Свое последнее бумажное письмо я получил лет десять назад. Да и было это никакое не письмо, а просто открытка от одноклассницы. «С днем рождения!» На открытке чванился заяц с огромной задницей и галстуком-бабочкой на мохнатой грудке. Заяц держал в лапах яркий букет несусветных цветов наподобие ромашек.
Как сейчас помню: пришла эта открытка от некрасивой девочки по имени Таиса. Она очень хотела, чтобы ее поздравление обрадовало меня и, возможно, открыло новую страницу в наших отношениях. Куда там! Я был глух как пень, я в гробу видел «отношения» с Таисой, и я выбросил открытку с зайцем, едва скользнув взглядом по старательно выведенным строкам…
– После рейда к Фелиции меня поощрили отпуском, – продолжил Коля, подливая себе минералки. – Рванул на Землю! Был в реабилитационном центре на Байкале. Красотища там, скажу я тебе… Ну да речь не о ней. Там, на Байкале, я много думал.
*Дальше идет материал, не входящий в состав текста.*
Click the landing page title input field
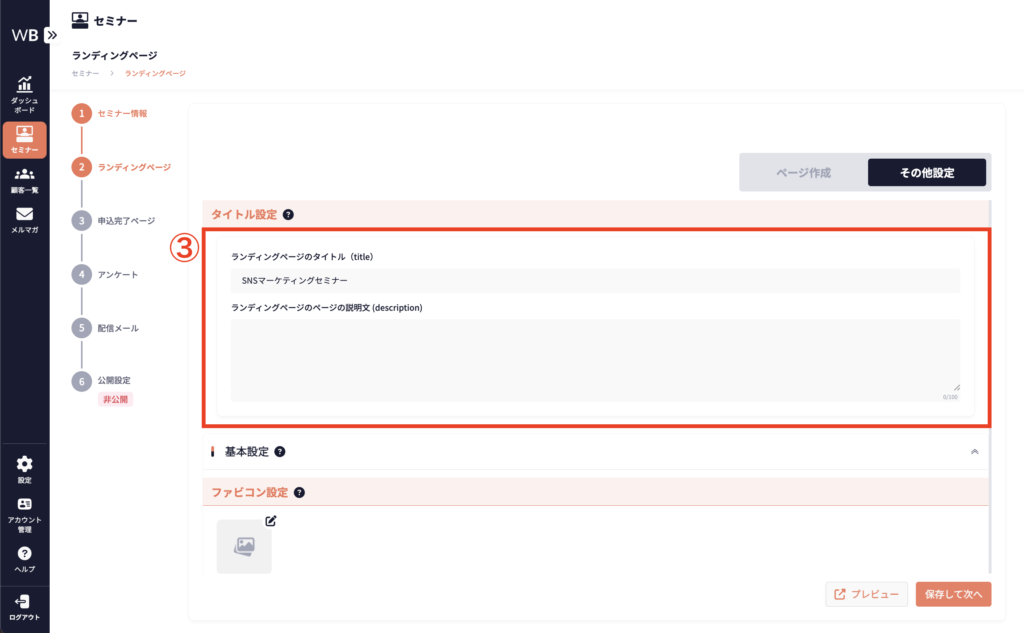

О том, что случилось со мной. Все время гадал, что там происходит с тобой… Даже мысленно с тобой разговаривал, представляешь?
– Представляю, – сказал я. (Сколько раз я мысленно разговаривал с Иссой?) – И что же ты мне говорил?
– Да всякую ерунду, если честно, – хохотнул Коля.
– Неужели только ерунду?
– Не только… Я, например, рассказывал тебе про свою вынужденную на Фелиции. О том, что было потом. Даже как мне вручали Золотую Звезду описывал…
– Так давай их, эти твои письма! Прочту теперь! – решительно потребовал я.
– Как это – «давай»? Я их по-честному отправил, – скромно сказал Коля.
На мгновение на его лице появилось до боли знакомое мне по Академии выражение снисходительного недоумения. Вот спрашивает его строгий препод по аэродинамике: «А вы, Самохвальский, какую из четырех тем выбрали себе для углубленного самостоятельного изучения?» А он, с таким вот просветленно-вопросительным выражением, и заявляет: «Как это какую? Я ведь написал уже, что решил взять все четыре».
– Отправил? Но куда? – Мое недоумение тоже было искренним. Разве что совершенно не «просветленным», тут мне до Коли было далеко. – На деревню дедушке?
Собственно, для удивления у меня имелись основания. Дело в том, что последним моим постоянным адресом была казарма Северной Военно-Космической Академии. Архангельская квартира, в которой я жил до поступления, принадлежала, согласно документам, пропащей сестре моей Полине. И эта квартира уже два года как была продана (я даже помню, на мой счет поступали какие-то деньги – доля Полины)…
– Как это – «куда»? Господину Ричарду Пушкину. Город Симферополь, улица Нуреева, девяносто, строение три, комната четырнадцать, – отчеканил Коля. Память у него была по-прежнему феноменальной. Помнить такую несусветно полезную информацию после тех огненных адов, через которые довелось ему пройти, после «Атур-Гушнаспа» и охоты на ракетные мониторы…
– Что? Улица Нуреева? Ты что, послал эти письма моему папе? В Симферопольский театр музкомедии? – переспросил я, не веря своим ушам.